Je vais cependant me permettre de vous dire ceci. Je suis allé sur le site de Netflix tout à l'heure. J'ai calculé, avec une appli de iPhone — c'est sûrement similaire sur un iPad —, qu'il y avait 13 colonnes. Dans la première colonne, il y avait 77 choix, ce qui donne environ 1 000 titres. On peut donc imaginer que c'est volontaire. Je n'ai pas fait tout cela pendant que vous parliez puisque je vous écoutais. Sur les 77 choix de la première colonne, je n'ai pas vu de contenu canadien.
C'est ce à quoi nous sommes confrontés aujourd'hui; c'est l'enjeu le plus important. Il faudra trouver un moyen, sans que ce soit invivable sur le plan politique pour certains d'entre nous. Nous devrons nous pencher sur cette question.
J'ai 51 ans. Le contenu canadien dans les différents médias a fait toute la différence et m'a exposé à autre chose. Je me souviens très bien que la première série canadienne que j'ai écoutée était The Friendly Giant. Quelques années plus tard, j'écoutais la série The Beachcombers. Aujourd'hui, il y a des séries commeLittle Mosque on the Prairie et Corner Gas.

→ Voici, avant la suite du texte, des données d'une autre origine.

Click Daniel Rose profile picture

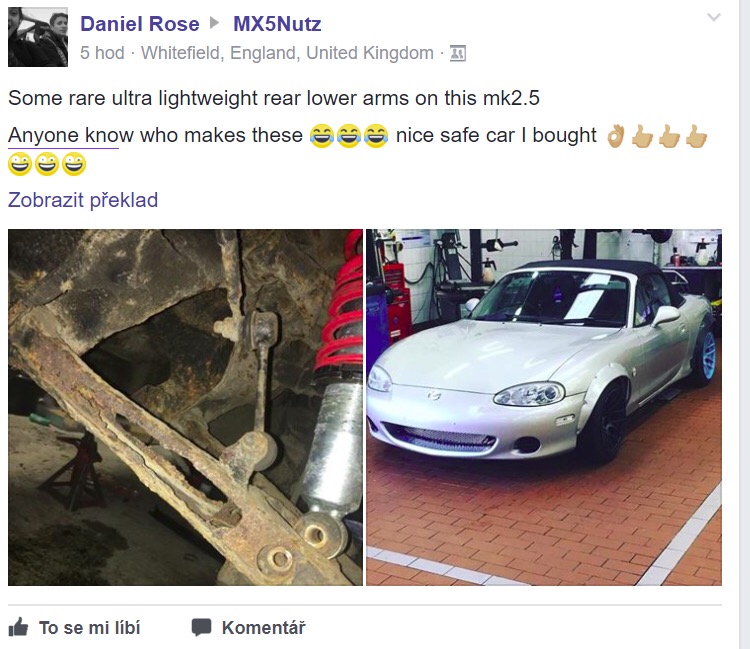tap(38, 37)
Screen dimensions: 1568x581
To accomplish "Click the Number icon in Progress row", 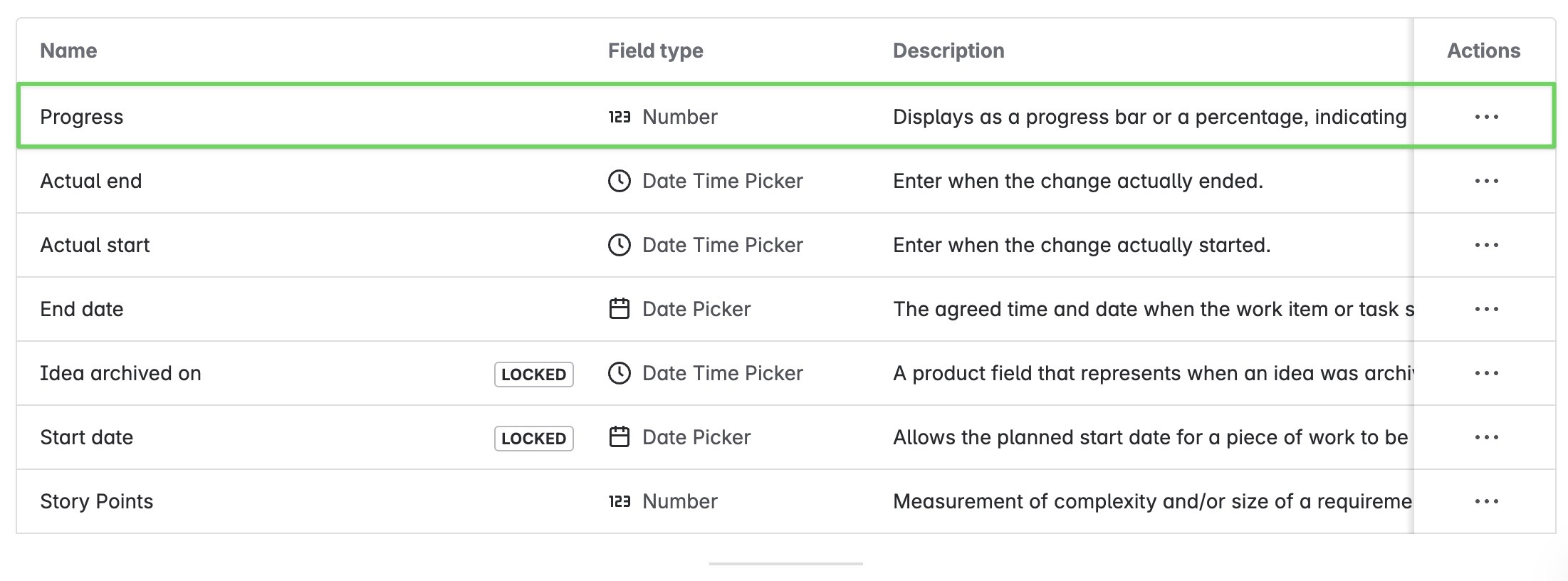I will coord(619,117).
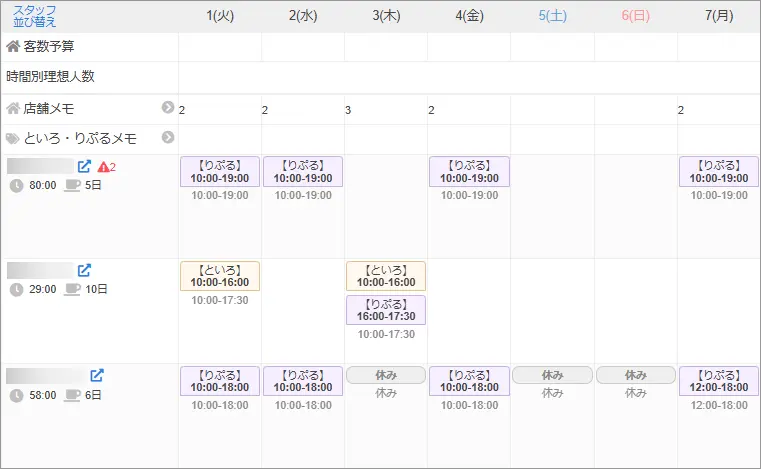Click the home icon beside 客数予算
The width and height of the screenshot is (761, 469).
(13, 46)
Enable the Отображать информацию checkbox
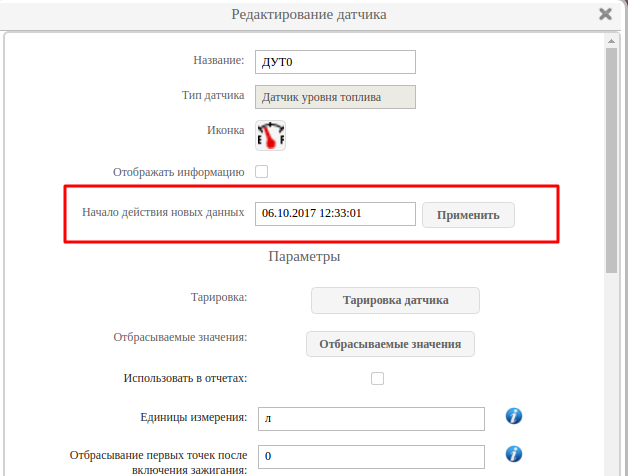This screenshot has height=476, width=628. (262, 171)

Comme vous l'avez dit, c'est plus facile au Québec à cause du plus grand auditoire, de la barrière linguistique, de notre grande productivité et de notre aptitude à raconter des histoires. Cependant, on imposait un quota de contenu local au diffuseur qui voulait obtenir le droit d'utiliser les ondes dans son secteur. La grande question à se poser au sujet de la production cinématographique au Canada est: qu'allons-nous faire? La réponse est loin d'être simple.
J'invite tous les membres du comité à consulter le livre intitulé The Birth of Korean Cool. Je me suis intéressé à ce sujet en feuilletant L'actualité et aussi parce qu'une de mes voisines de Longueuil — appelons-la Geneviève Duquette — me disait adorer la télévision coréenne. Cela m'a surpris. Le site dont elle me parlait était dramafever.org. Je ne parle que de la finalité, mais il y a toute une politique culturelle autour de cela.
Veuillez excuser mon préambule long de huit siècles.
Selon vous, comment pouvons-nous aiguiller notre étude sur les solutions concrètes liées aux multiplateformes? Ultimement, comment éviter que le CRTC puisse dire, en fin de compte, qu'il n'a pas le mandat d'étudier cela?
:
Je vais répondre à cette question, qui me semble contenir aussi un piège.
Dans les années 1980, il n'y avait pas de distributeurs canadiens, sinon René Malo, peut-être. Les films canadiens ne sortaient pas dans les salles et n'étaient pas diffusés à la télévision. C'est comme si, 25 ans plus tard, nous étions victimes de notre succès. Une industrie de la distribution s'est développée. Combien a-t-on besoin de distributeurs dans un pays comme le Canada? En faudrait-il 5, 10, 150?
Si vous aviez tenu cette étude il y a un an, il y aurait eu deux immenses distributeurs. Aujourd'hui, il y en a un encore plus gros. Nous analysons la situation pour savoir si elle pose des problèmes pour l'industrie canadienne du long métrage. C'est une question que vous pourriez poser aux quelques producteurs qui se présenteront ici.
De notre perspective, les films canadiens trouvent un distributeur. La société eOne a des activités dans 40 pays. Est-ce que cela aide à distribuer les films canadiens à l'étranger? On pourrait sans doute prétendre que oui.
M. Pierre Nantel: Oui, c'est fort probable.
M. Jean-François Bernier: En fait, eOne est le plus gros distributeur indépendant au monde. Il y a les majors, puis il y a eOne. Il faut que cela présente des avantages pour le produit canadien, mais qu'en est-il des désavantages? Je vous laisse le soin de vérifier cela auprès des producteurs.